"""
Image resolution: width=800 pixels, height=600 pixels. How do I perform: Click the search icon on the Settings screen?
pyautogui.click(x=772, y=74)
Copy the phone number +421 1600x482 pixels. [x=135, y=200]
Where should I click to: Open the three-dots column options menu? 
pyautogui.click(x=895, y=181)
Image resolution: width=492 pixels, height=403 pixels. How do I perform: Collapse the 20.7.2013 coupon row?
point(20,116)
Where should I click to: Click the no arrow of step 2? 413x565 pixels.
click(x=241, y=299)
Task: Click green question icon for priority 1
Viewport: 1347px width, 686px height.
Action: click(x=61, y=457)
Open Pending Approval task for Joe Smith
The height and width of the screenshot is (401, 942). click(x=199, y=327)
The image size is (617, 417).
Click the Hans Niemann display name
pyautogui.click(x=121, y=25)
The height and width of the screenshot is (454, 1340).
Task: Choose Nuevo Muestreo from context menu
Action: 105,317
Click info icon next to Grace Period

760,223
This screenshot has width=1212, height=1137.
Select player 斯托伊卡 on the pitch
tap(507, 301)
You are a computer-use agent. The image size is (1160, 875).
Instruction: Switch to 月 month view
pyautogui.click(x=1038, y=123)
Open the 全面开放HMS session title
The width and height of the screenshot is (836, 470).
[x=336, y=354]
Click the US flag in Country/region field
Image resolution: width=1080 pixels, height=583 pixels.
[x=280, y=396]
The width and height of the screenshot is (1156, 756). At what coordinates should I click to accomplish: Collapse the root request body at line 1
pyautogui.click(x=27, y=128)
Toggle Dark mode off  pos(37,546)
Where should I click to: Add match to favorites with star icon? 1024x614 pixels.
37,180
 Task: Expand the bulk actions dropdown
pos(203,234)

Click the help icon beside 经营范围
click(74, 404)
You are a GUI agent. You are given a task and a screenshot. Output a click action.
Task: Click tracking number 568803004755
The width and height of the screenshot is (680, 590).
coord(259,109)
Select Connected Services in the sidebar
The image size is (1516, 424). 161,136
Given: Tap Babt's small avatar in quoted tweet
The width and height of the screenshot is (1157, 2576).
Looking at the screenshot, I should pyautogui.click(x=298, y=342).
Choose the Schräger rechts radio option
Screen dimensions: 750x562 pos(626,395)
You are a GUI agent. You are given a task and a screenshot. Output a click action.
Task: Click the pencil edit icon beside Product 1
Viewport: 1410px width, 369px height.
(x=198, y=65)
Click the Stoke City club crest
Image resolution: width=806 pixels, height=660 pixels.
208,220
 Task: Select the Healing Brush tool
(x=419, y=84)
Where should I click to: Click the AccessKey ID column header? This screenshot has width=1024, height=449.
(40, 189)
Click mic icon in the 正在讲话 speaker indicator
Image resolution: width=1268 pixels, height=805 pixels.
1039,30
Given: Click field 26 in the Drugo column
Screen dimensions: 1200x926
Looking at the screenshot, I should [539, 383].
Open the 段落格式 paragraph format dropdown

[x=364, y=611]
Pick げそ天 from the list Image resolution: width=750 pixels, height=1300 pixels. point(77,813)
"""
__Work to be completed__
Each line of the material must be copied exactly.

__Expected answer__
Image resolution: width=800 pixels, height=600 pixels. How do I perform: Click the search icon on the Settings screen?
pyautogui.click(x=772, y=74)
Copy the phone number +421 1600x482 pixels. [x=135, y=200]
Where should I click to: Open the three-dots column options menu? 
pyautogui.click(x=895, y=181)
Image resolution: width=492 pixels, height=403 pixels. How do I perform: Collapse the 20.7.2013 coupon row?
point(20,116)
Where should I click to: Click the no arrow of step 2? 413x565 pixels.
click(x=241, y=299)
Task: Click green question icon for priority 1
Viewport: 1347px width, 686px height.
Action: click(x=61, y=457)
Open Pending Approval task for Joe Smith
The height and width of the screenshot is (401, 942). click(x=199, y=327)
The image size is (617, 417).
Click the Hans Niemann display name
pyautogui.click(x=121, y=25)
The height and width of the screenshot is (454, 1340).
Task: Choose Nuevo Muestreo from context menu
Action: 105,317
Click info icon next to Grace Period

760,223
This screenshot has width=1212, height=1137.
Select player 斯托伊卡 on the pitch
tap(507, 301)
You are a computer-use agent. The image size is (1160, 875).
Instruction: Switch to 月 month view
pyautogui.click(x=1038, y=123)
Open the 全面开放HMS session title
The width and height of the screenshot is (836, 470).
[x=336, y=354]
Click the US flag in Country/region field
Image resolution: width=1080 pixels, height=583 pixels.
[x=280, y=396]
The width and height of the screenshot is (1156, 756). At what coordinates should I click to accomplish: Collapse the root request body at line 1
pyautogui.click(x=27, y=128)
Toggle Dark mode off  pos(37,546)
Where should I click to: Add match to favorites with star icon? 1024x614 pixels.
37,180
 Task: Expand the bulk actions dropdown
pos(203,234)

Click the help icon beside 经营范围
click(74, 404)
You are a GUI agent. You are given a task and a screenshot. Output a click action.
Task: Click tracking number 568803004755
The width and height of the screenshot is (680, 590).
coord(259,109)
Select Connected Services in the sidebar
The image size is (1516, 424). 161,136
Given: Tap Babt's small avatar in quoted tweet
The width and height of the screenshot is (1157, 2576).
Looking at the screenshot, I should pyautogui.click(x=298, y=342).
Choose the Schräger rechts radio option
Screen dimensions: 750x562 pos(626,395)
You are a GUI agent. You are given a task and a screenshot. Output a click action.
Task: Click the pencil edit icon beside Product 1
Viewport: 1410px width, 369px height.
(x=198, y=65)
Click the Stoke City club crest
Image resolution: width=806 pixels, height=660 pixels.
208,220
 Task: Select the Healing Brush tool
(x=419, y=84)
Where should I click to: Click the AccessKey ID column header? This screenshot has width=1024, height=449.
(40, 189)
Click mic icon in the 正在讲话 speaker indicator
Image resolution: width=1268 pixels, height=805 pixels.
1039,30
Given: Click field 26 in the Drugo column
Screen dimensions: 1200x926
Looking at the screenshot, I should [539, 383].
Open the 段落格式 paragraph format dropdown

[x=364, y=611]
Pick げそ天 from the list Image resolution: width=750 pixels, height=1300 pixels. point(77,813)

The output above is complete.